*** Source records ***

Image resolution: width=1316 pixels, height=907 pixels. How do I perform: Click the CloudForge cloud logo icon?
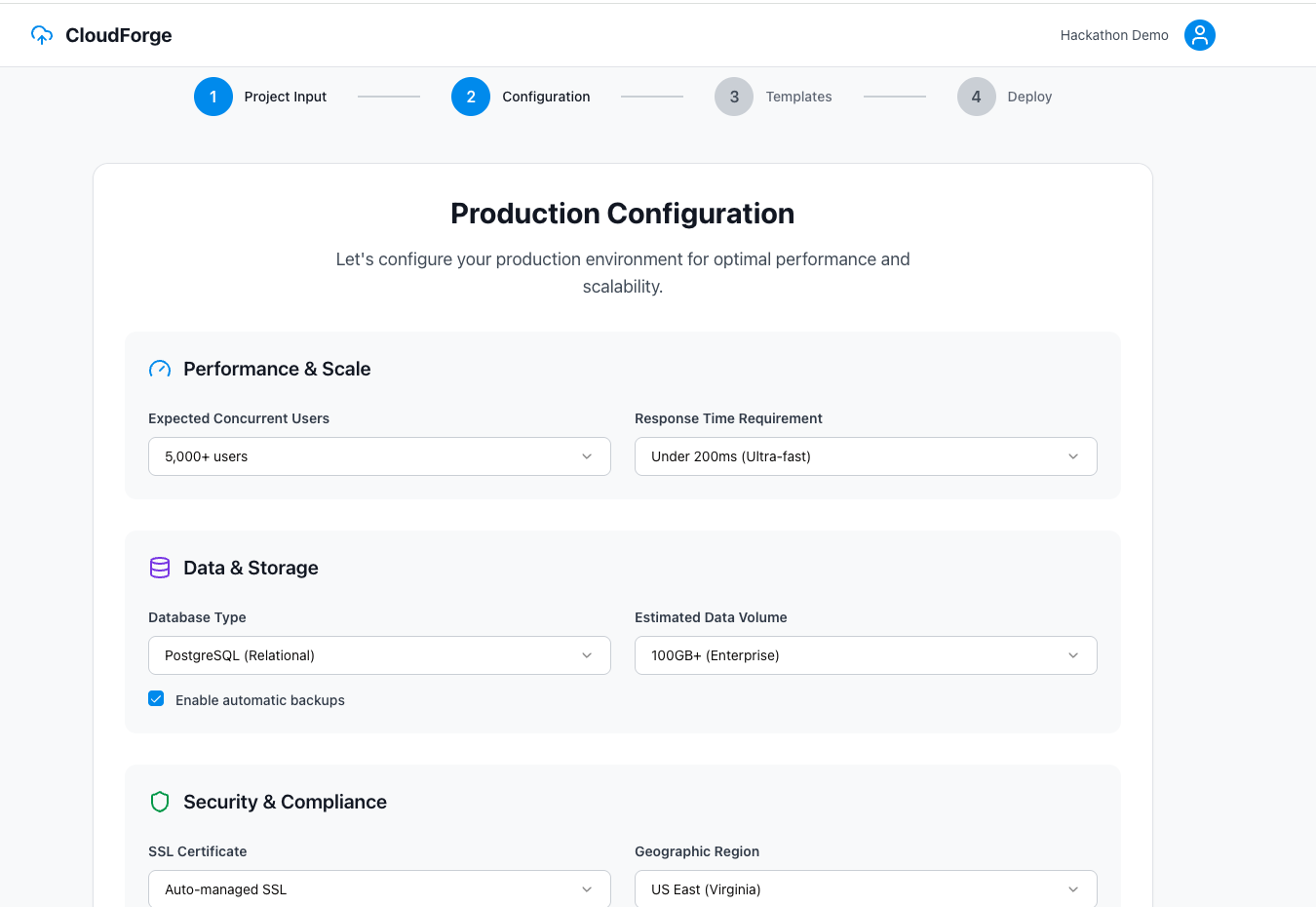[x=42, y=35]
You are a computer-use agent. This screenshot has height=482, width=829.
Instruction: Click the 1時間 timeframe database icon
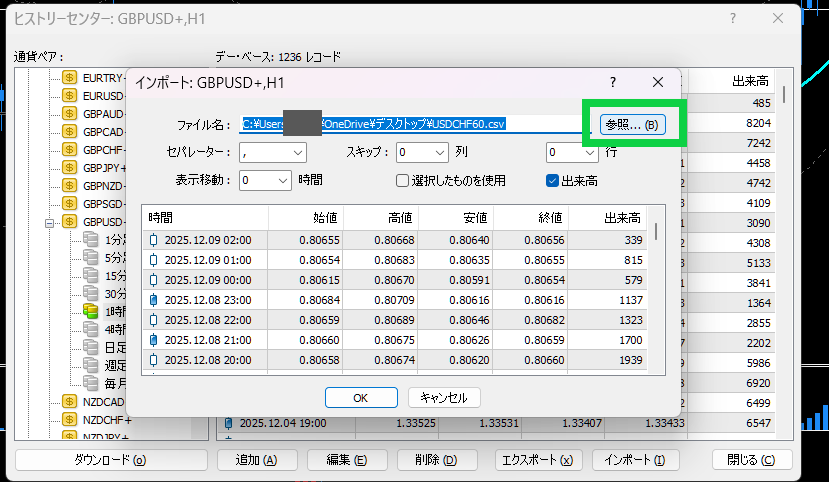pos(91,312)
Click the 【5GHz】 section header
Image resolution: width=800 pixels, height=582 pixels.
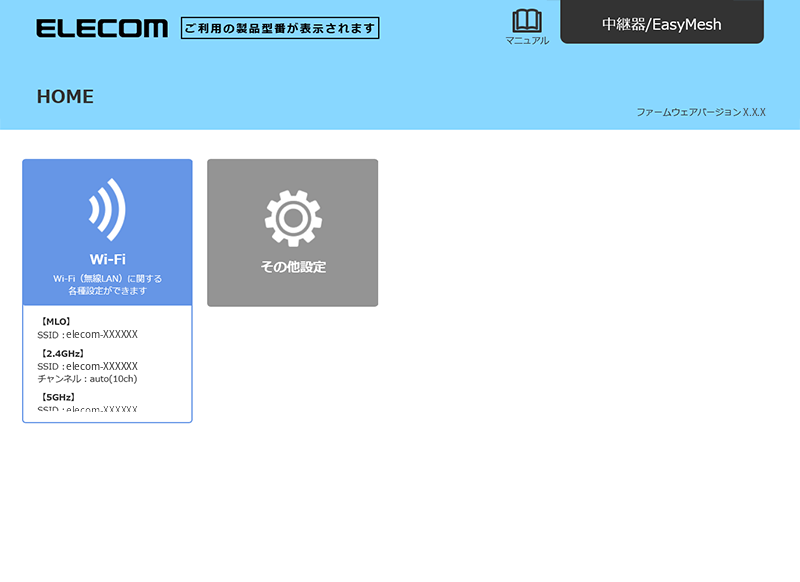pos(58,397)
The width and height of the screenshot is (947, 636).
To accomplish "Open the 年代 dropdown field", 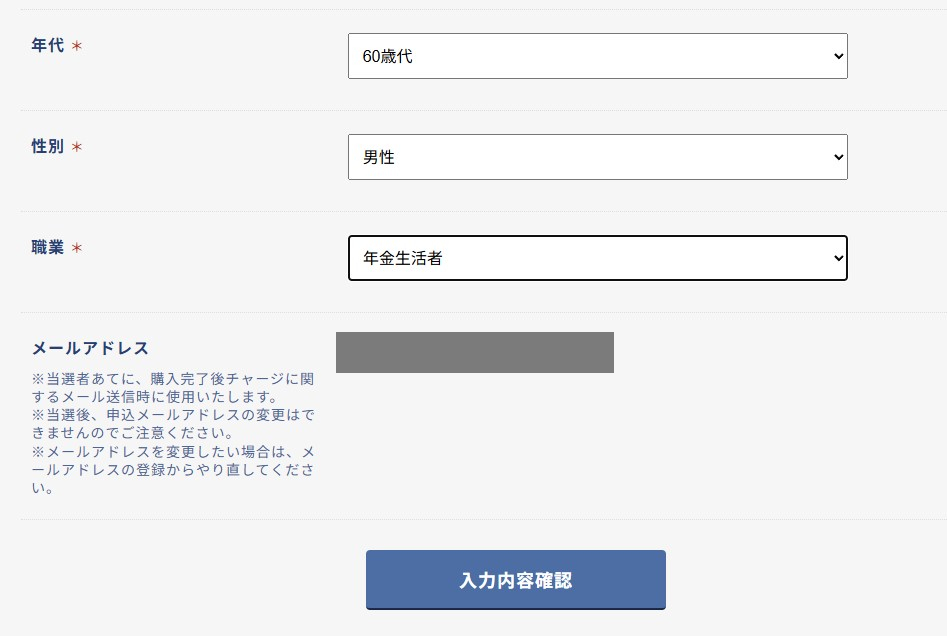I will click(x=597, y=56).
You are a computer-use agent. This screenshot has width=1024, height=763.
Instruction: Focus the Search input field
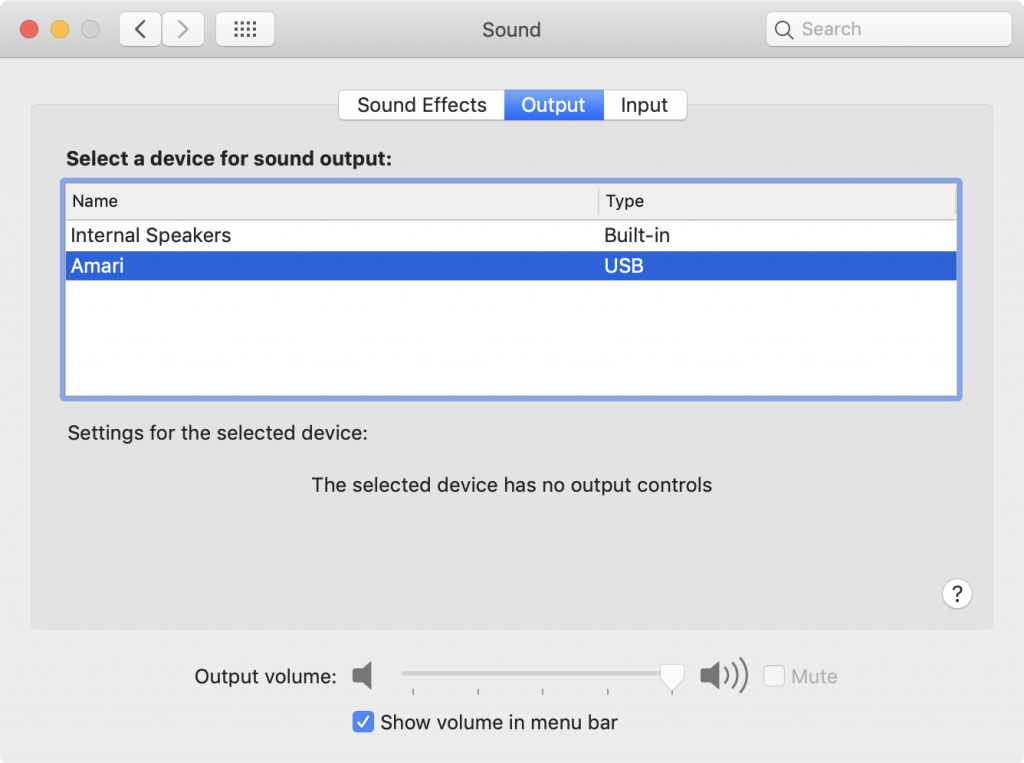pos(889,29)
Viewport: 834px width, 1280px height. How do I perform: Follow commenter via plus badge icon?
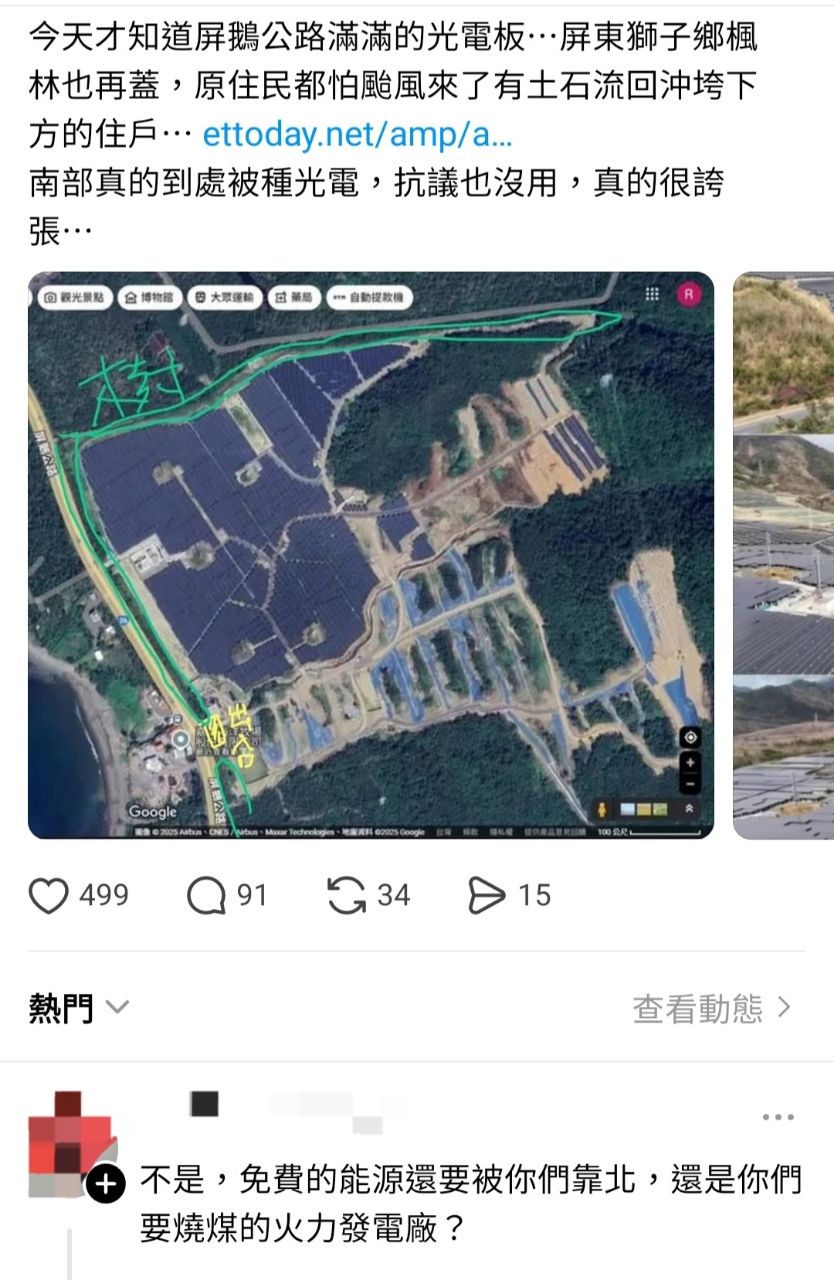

*** End of Source records ***

Task statement
The required output is a verbatim repetition of the lines from the opening of the entries above through the line containing "The width and", inclusive, with no pictures and nothing else.

Exercise response
Image resolution: width=1316 pixels, height=907 pixels. How do I perform: Click the CloudForge cloud logo icon?
[x=42, y=35]
You are a computer-use agent. This screenshot has height=482, width=829.
Instruction: Click the 1時間 timeframe database icon
pos(91,312)
Click the 【5GHz】 section header
Image resolution: width=800 pixels, height=582 pixels.
pos(58,397)
The width and height of the screenshot is (947, 636).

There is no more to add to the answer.